* start DATA SUPPLIED *
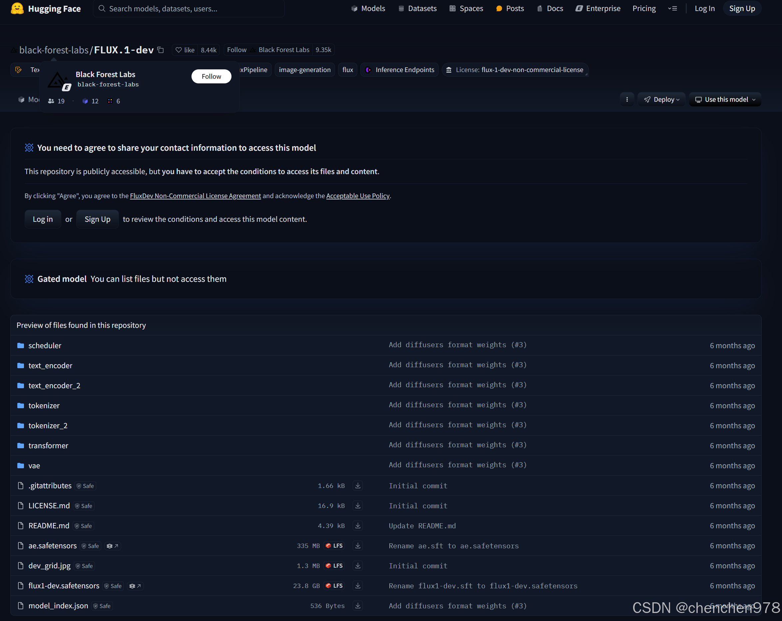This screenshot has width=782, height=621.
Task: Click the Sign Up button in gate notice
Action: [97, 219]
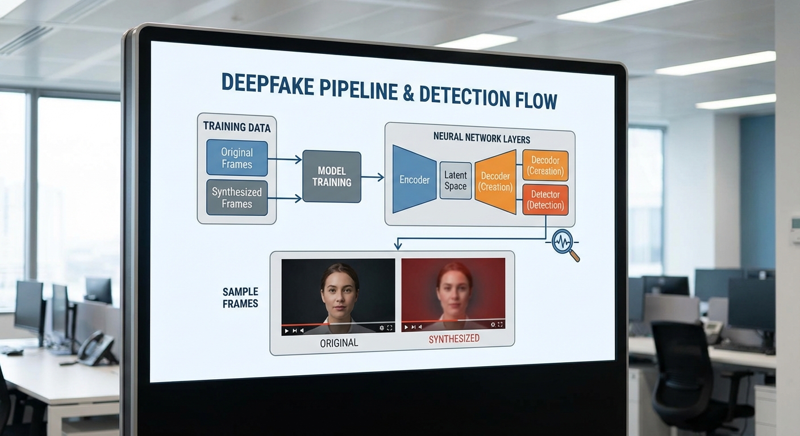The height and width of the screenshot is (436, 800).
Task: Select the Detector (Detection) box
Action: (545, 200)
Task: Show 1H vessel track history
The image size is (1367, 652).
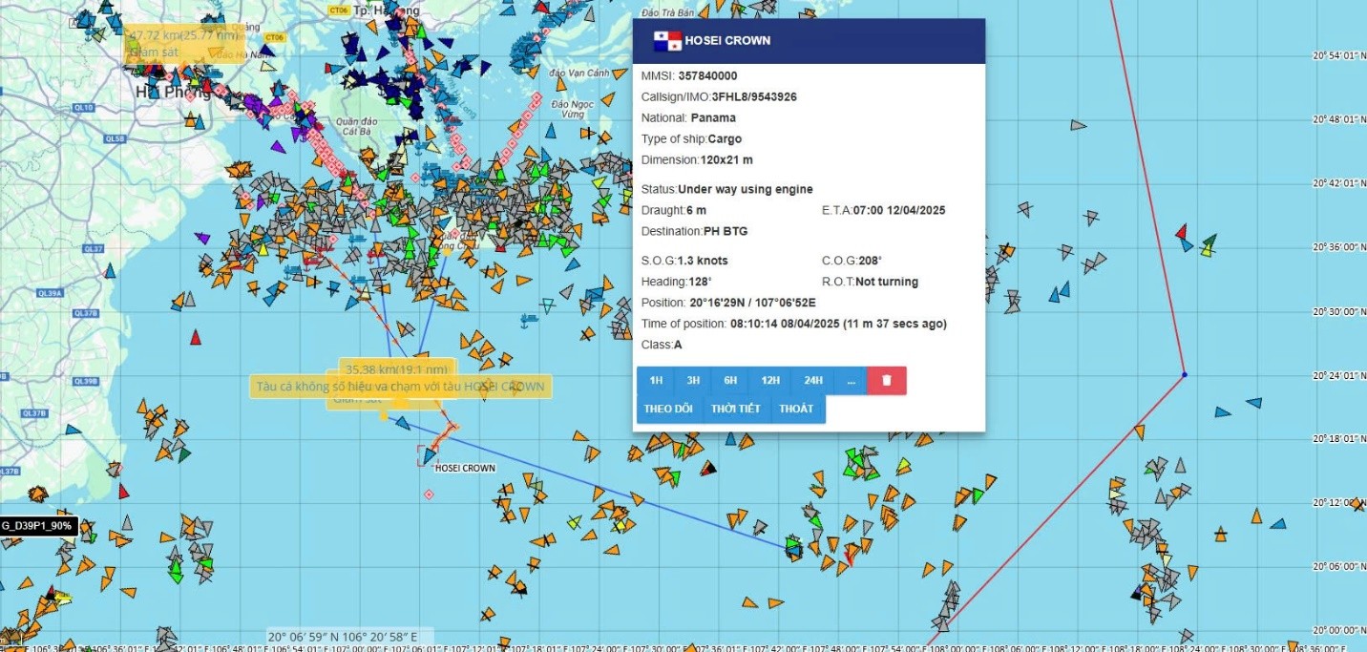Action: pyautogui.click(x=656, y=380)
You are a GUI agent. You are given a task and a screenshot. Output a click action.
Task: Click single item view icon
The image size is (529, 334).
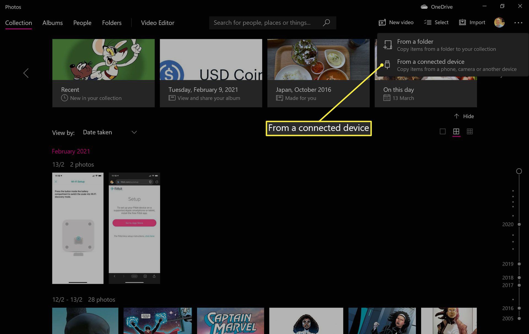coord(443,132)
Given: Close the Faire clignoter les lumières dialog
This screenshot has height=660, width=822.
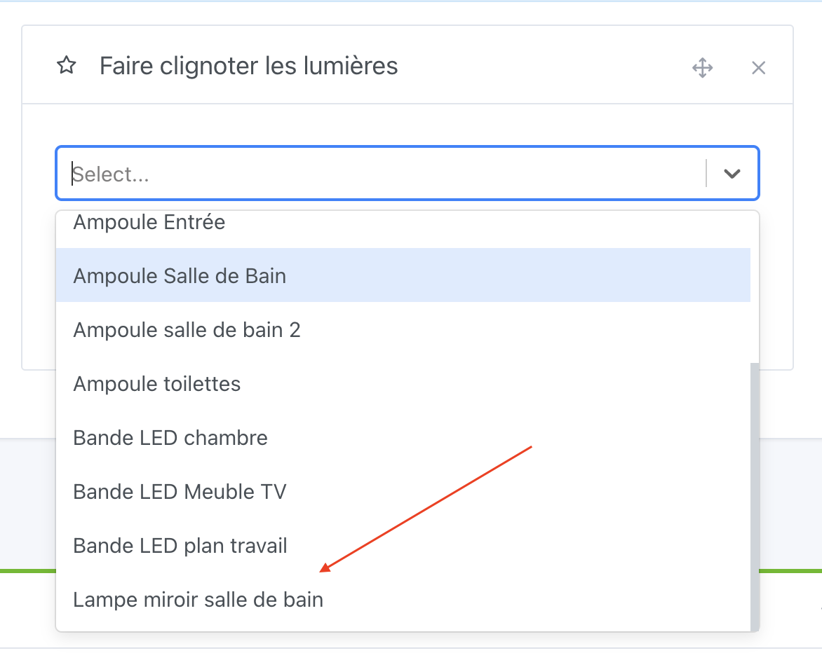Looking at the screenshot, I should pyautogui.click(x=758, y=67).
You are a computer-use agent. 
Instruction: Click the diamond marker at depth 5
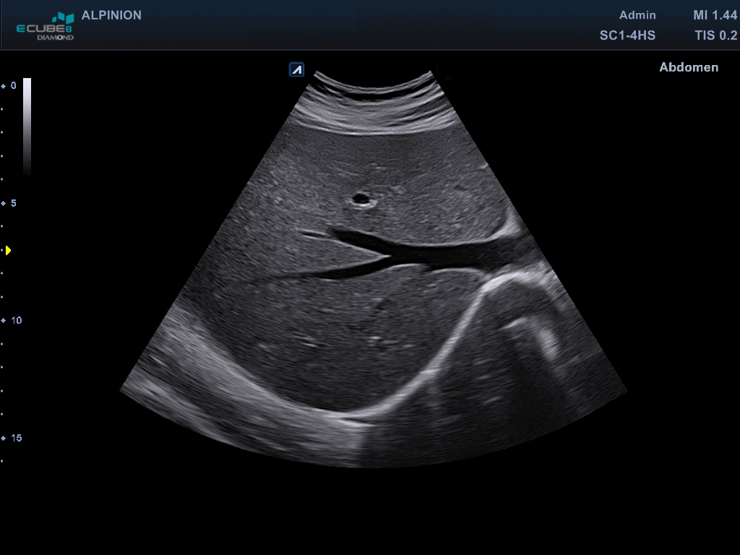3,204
* end DATA SUPPLIED *
▸ WHAT TO PRODUCE
Recast every line of the items above as a JSON list of strings, one string per line, skipping blank lines. Leave the pictures out of your answer.

▸ FULL SOLUTION
[
  "This screenshot has width=782, height=621.",
  "Task: Click the Sign Up button in gate notice",
  "Action: [97, 219]",
  "The height and width of the screenshot is (436, 800).",
  "Task: Select the Detector (Detection) box",
  "Action: (545, 200)",
  "Task: Show 1H vessel track history",
  "The image size is (1367, 652).",
  "Action: pyautogui.click(x=656, y=380)",
  "You are a GUI agent. You are given a task and a screenshot. Output a click action.",
  "Task: Click single item view icon",
  "The image size is (529, 334).",
  "coord(443,132)",
  "Given: Close the Faire clignoter les lumières dialog",
  "This screenshot has height=660, width=822.",
  "Looking at the screenshot, I should pyautogui.click(x=758, y=67).",
  "You are a computer-use agent. ",
  "Instruction: Click the diamond marker at depth 5",
  "3,204"
]